■ Exercise
Rewrite the listing from the line containing "Image resolution: width=1666" through the end, swapping "pixels" for "px" and leaving everything else unchanged.
-- Data for processing start --
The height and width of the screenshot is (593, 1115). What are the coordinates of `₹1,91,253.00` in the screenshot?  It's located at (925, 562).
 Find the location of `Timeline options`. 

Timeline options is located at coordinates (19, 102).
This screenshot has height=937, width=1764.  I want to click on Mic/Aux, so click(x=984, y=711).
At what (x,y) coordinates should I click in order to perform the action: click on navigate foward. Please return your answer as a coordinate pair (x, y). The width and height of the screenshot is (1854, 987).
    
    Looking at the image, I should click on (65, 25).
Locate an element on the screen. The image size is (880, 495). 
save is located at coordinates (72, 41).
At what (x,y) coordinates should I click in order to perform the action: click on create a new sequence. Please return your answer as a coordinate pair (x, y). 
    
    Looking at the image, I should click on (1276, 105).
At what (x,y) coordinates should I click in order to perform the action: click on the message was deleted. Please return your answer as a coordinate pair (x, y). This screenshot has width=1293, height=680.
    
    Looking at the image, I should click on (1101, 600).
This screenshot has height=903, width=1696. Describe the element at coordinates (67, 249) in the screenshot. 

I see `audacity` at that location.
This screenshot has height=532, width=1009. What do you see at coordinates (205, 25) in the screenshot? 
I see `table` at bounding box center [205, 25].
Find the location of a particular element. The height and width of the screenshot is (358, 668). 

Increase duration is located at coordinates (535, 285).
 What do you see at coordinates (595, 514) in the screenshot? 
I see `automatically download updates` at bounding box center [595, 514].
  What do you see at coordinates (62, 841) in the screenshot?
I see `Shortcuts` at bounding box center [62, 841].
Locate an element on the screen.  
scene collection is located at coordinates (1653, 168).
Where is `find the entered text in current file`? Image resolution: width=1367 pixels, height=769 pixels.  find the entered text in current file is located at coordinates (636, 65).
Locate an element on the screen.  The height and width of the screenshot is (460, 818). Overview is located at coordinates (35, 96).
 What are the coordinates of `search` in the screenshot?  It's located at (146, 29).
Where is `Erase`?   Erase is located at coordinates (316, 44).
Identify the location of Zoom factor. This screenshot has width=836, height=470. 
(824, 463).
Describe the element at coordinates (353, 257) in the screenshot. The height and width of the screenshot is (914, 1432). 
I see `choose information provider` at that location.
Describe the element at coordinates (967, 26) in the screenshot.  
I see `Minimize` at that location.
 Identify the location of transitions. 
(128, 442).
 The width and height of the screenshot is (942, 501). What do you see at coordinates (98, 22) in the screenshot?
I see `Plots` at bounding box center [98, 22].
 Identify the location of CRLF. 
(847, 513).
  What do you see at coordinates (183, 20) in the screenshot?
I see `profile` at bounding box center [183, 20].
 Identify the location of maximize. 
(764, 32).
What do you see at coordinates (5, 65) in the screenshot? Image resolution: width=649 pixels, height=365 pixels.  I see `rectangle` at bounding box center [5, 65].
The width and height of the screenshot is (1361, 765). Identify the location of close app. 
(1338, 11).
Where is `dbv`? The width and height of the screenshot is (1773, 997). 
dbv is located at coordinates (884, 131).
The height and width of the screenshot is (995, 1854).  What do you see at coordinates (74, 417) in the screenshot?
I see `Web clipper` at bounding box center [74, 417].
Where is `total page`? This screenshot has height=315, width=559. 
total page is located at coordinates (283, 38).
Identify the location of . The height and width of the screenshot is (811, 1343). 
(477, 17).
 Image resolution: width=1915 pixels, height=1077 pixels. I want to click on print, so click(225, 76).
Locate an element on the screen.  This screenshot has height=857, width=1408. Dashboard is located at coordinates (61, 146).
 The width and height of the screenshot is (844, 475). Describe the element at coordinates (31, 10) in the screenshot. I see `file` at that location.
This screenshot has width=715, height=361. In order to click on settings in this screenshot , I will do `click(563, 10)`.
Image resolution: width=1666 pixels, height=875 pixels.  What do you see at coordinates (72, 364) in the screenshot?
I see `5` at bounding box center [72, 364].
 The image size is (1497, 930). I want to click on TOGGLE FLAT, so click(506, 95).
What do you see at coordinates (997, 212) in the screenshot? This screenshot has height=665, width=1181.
-- Data for processing end --
■ Result for this exercise
Image resolution: width=1666 px, height=875 px.  What do you see at coordinates (72, 364) in the screenshot?
I see `5` at bounding box center [72, 364].
 The image size is (1497, 930). I want to click on TOGGLE FLAT, so click(506, 95).
What do you see at coordinates (997, 212) in the screenshot? This screenshot has height=665, width=1181.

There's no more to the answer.